Task description
Go through the data and copy every line in which "computer" appears.

Supplied material

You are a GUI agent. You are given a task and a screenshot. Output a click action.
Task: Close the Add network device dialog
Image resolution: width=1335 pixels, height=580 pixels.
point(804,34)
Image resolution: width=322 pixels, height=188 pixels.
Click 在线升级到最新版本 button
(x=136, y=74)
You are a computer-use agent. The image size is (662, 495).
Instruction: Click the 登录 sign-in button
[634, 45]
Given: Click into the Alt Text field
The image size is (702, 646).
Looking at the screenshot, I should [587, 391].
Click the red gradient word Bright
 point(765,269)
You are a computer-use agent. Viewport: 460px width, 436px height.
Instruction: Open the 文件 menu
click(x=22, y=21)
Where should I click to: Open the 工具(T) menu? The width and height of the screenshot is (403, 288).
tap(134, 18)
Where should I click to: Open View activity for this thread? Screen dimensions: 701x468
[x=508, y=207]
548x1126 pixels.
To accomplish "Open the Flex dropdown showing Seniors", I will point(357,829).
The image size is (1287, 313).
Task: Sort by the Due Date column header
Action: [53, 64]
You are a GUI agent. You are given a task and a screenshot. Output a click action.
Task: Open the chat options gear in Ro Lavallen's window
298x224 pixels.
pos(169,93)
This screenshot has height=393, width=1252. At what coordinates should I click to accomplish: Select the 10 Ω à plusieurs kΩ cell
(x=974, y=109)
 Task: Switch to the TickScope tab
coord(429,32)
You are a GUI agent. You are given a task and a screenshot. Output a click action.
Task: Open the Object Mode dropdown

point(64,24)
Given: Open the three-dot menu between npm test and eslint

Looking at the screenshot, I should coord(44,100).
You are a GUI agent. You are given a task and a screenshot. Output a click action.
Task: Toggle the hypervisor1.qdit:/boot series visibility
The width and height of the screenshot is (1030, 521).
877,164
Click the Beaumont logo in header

Written reply
You are a computer-use agent. The image size is (662, 495).
You are a computer-use agent. Viewport: 460px width, 436px height.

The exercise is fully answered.